▶ Source passage
####################

I'd guess (outside of a few people commenting on this thread) practicall no-one has even though of using Skype because it's not MS, they use Skype becuase it's Skype and that's what their mates use. In the same way that people use Google or Facebook becuase it's what everyone else uses, people bearly think that there is a company behind these services. At home I have skype installed on Windows, Mac OS and Linux because it's what the family and a few friends use, I wouldn't even have it installed on anything, particularly Linux (the Linux client is terrible) if not for that reason.
This is the second time someone has paid appallingly over the odds for Skype. What's in the water coolers there than makes buyers go mad?
If Microsoft do mess around with it, people will go elsewhere. VOIP isn't hard.
About the only reason to buy it that I can think of that makes sense is that there is a serious secret subsidy from the NSA who want to be able to listen into Skype calls. With it owned by Microsoft, they could have the encryption 'enhanced' so that they can.
Skype - once it is owned by a US company - will have to comply with (warranted and possibly un-warranted) US wiretaps and the 'concerned' calls from powerful (and well-lobbied) politicians who don't like something somebody is saying over Skype.
If you are concerned about MS, then you don't understand Homeland Security, the NSA, and the US Gov't very well...
...but that doesn't alter the fact that it sucks worse than Skype.
MSN killing features in Skype:
- being able to retrospectively edit IM messages already sent/received
- being able to view IM history as if it just happened, rather than in some abomination of an XML style mangled list view
- being able to see when all messages were sent/received, not just the most recent one
- not randomly disconnecting and reconnecting during the day, every day
- it doesn't have "winks" and "nudges"
Yes, Skype had it's supernode failure recently, but overall it is FAR more reliable (for IM) than MSN.
And yes, MSN has custom smilies, but big frikkin deal.
We can only hope that MS doesn't throw all these good things away, and force us to come up with yet another alternative to the MS mediocrity machine.
I very much doubt Microsoft would have been interested in Skype.
Microsoft are interested in the 100mn+ active users that Skype have, and they're only interested in those users because they use a proprietary service that they can control 100%, and that others will find hard or impossible to muscle in on with compatible client software.
Sure this is a long game, but they will also be providing clients only for devices that don't compete effectively with Microsoft - there's absolutely no way Skype will appear on Sony PS3 hardware for instance, and it will only appear on iOS, Android and Linux because it's already there, though it will most likely stagnate and become a second class experience.

####################

▶ Dataset section
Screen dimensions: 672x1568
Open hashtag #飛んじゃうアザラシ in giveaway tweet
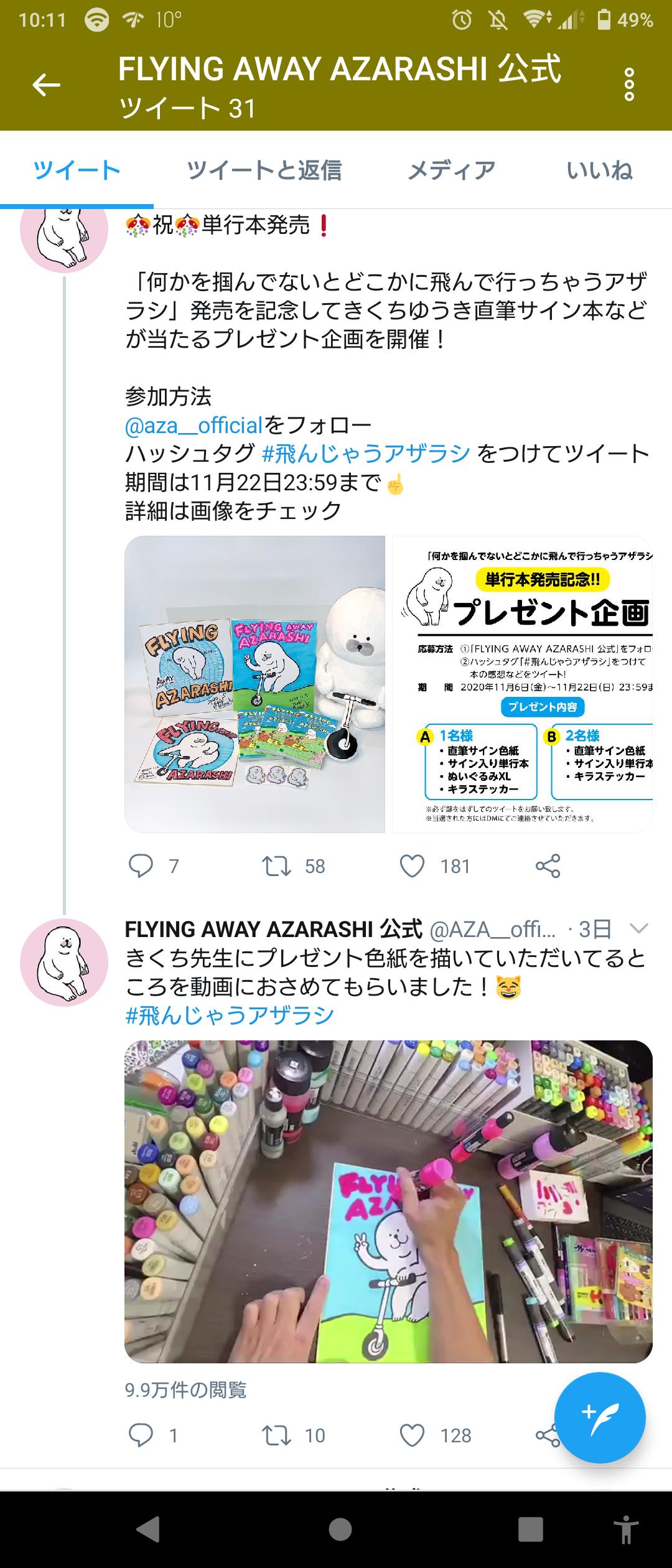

####################

▶ Stated task 1
From the comments on Microsoft buying Skype, print everything from "I very much" down to "second class experience.".
▶ Stated task 2
Using the comments on Microsoft buying Skype, mark each statement yes or no, and quote the exact words that decide it.
(a) The Linux client for Skype is described as terrible.
(b) Skype is expected to appear on Sony PS3 hardware.
(c) Skype is said to have more than 100 million active users.
▶ Stated task 3
Answer these questions from the comments on Microsoft buying Skype.
(a) On which operating systems does the writer have Skype installed at home?
(b) What kind of failure did Skype have recently?
(c) Which two things does the list say Skype doesn't have?

▶ Full output 1
I very much doubt Microsoft would have been interested in Skype.
Microsoft are interested in the 100mn+ active users that Skype have, and they're only interested in those users because they use a proprietary service that they can control 100%, and that others will find hard or impossible to muscle in on with compatible client software.
Sure this is a long game, but they will also be providing clients only for devices that don't compete effectively with Microsoft - there's absolutely no way Skype will appear on Sony PS3 hardware for instance, and it will only appear on iOS, Android and Linux because it's already there, though it will most likely stagnate and become a second class experience.

▶ Full output 2
(a) Yes: "(the Linux client is terrible)"
(b) No: "there's absolutely no way Skype will appear on Sony PS3 hardware for instance"
(c) Yes: "the 100mn+ active users that Skype have"

▶ Full output 3
(a) Windows, Mac OS and Linux
(b) A supernode failure
(c) "Winks" and "nudges"